Okafor N. Chukwuemeka began working with the Southern HIV and Alcohol Research Consortium in 2012. With a Bachelor degree in Biochemistry from the University of Lagos, a South Nigeria University also known as Unilag, and a Master’s degree in Health Behavior from the University of North Florida in 2012. Okafor has since moved to Gainesville, Florida and is currently pursuing his Ph.D. in Epidemiology as a graduate fellow through the College of Public Health and Health Professions at the University of Florida. Today, Okafor focuses on cognitive and inflammatory impacts of substance use, including cannabis use in individuals infected with HIV. Over the course of the summer of 2012 he helped recruit participants into the ongoing SHARC pilot of the Florida Cohort study.
The goal of the Florida Cohort study is to gather data from PLHIV throughout Florida and combine it with the data from the Florida Department of Health to create a comprehensive assessment of unmet needs and areas around Florida of particular need. The Florida Cohort will manage this by enrolling persons with HIV from across the state of Florida from a variety of health care settings. The Florida Cohort has an emphasis on how alcohol and mental health issues can affect HIV outcomes.

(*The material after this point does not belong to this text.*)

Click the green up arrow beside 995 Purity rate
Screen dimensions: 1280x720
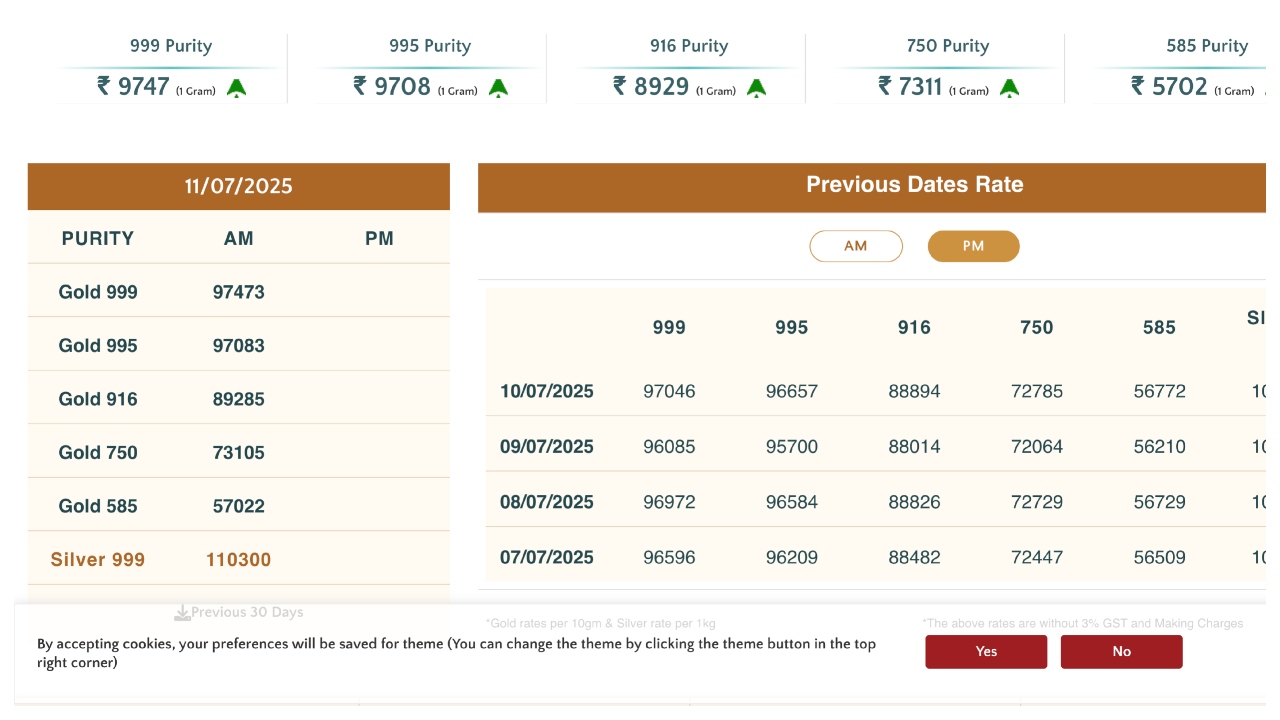pos(498,88)
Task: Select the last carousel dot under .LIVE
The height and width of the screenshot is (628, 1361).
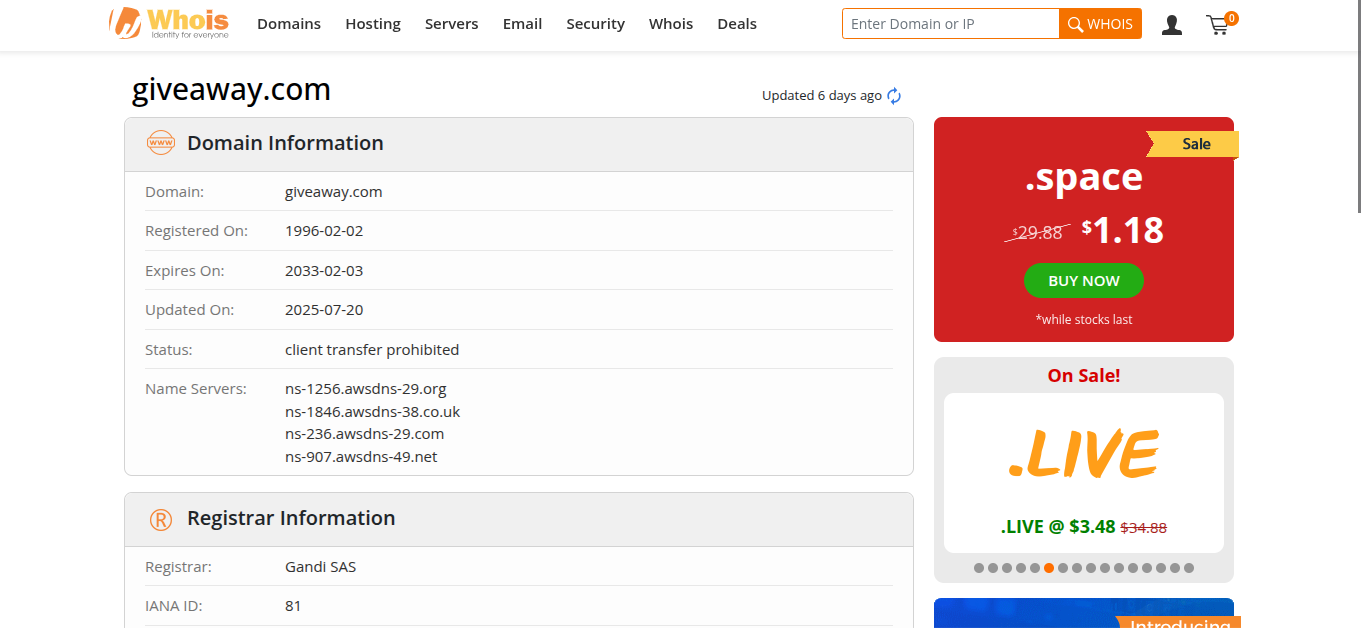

In addition to his work with SHARC’s Florida Cohort, through his affiliations with SHARC, Okafor has worked on two poster presentations. The first assessed rates of factors associated with uptake of HPV vaccine in college women. The conclusion of those results revealed low uptake of the HPV vaccine in college women, with racial differences in uptake. The second will be presented at the SHARC Scientific Advisory Board Meeting and Research Conference which will take place January 39-30, 2014 at Florida International University in Miami, Florida.

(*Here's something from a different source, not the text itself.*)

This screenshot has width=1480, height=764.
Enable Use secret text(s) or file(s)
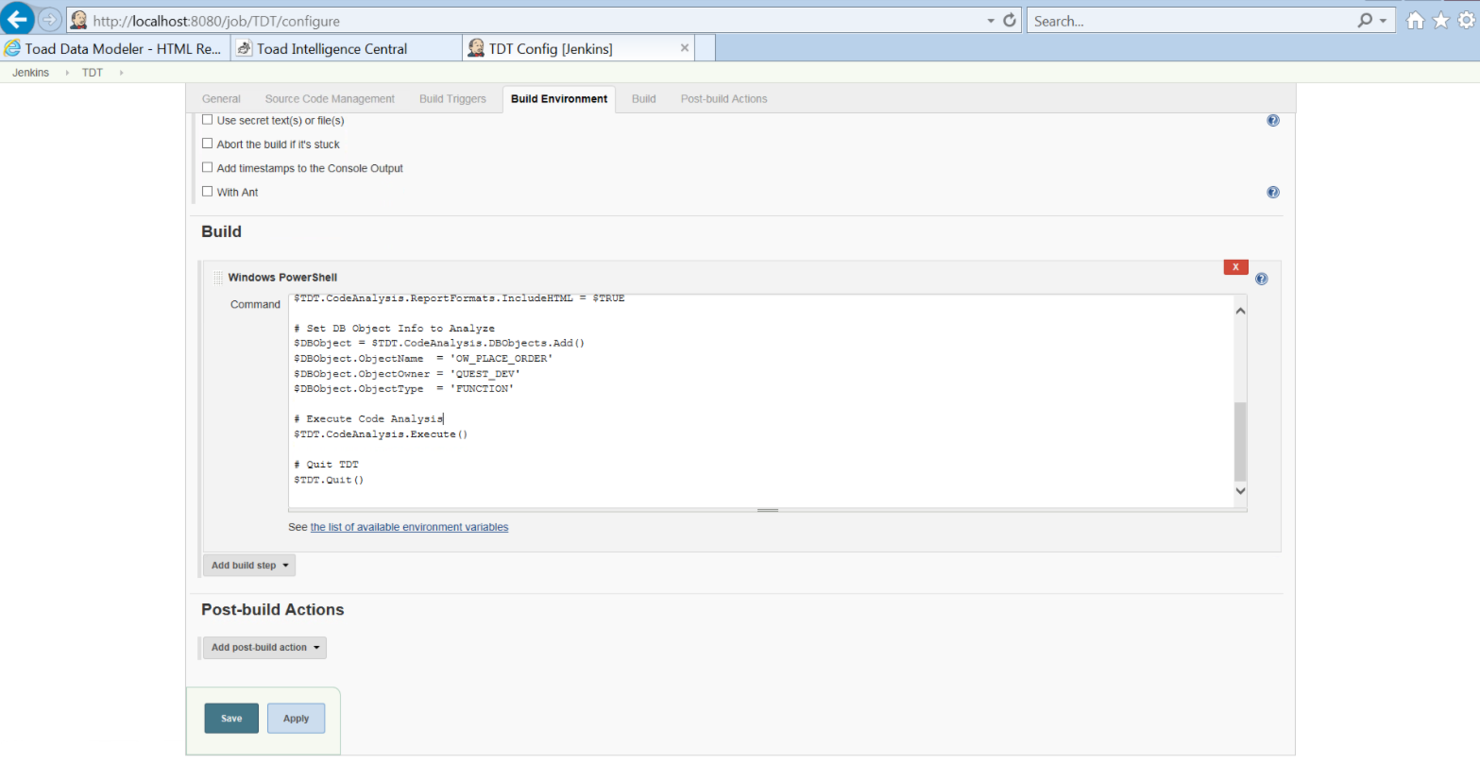(x=207, y=119)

Working with Natalie Kelso M.P.H. and Robert Cook M.D., M.P.H., Okafor is also currently involved in the “WHAT-IF?” project [Will Having Alcohol Treatment Improve my Functioning?].
“WHAT-IF?” aims to determine whether an alcohol treatment intervention involving naltrexone may reduce hazardous drinking in HIV-infected women. The project also addresses weather alcohol treatment intervention may reduce risky sexual behavior while improving antiretroviral medication adherence.
While the project is currently in its clinical trial period, Okafor’s duties involve the validation of laboratory and data entries as well as helping to monitor medication adverse events in the participants of the “WHAT-IF?” project. Okafor has a high affinity for music as his eclectic variety of genre interests include: rock, alternative, smooth rhythm and blues, and hip-hop. Among these genre’s the artists he enjoys the most are Linkin Park, Janis Joplin, Matchbox Twenty, Jay-Z, Sade, and Tracy Chapman.
Okafor, on behalf of your SHARC family, we would like to thank you for all of your meritorious research efforts and contributions including your substantial collaboration in SHARC and “WHAT-IF?”!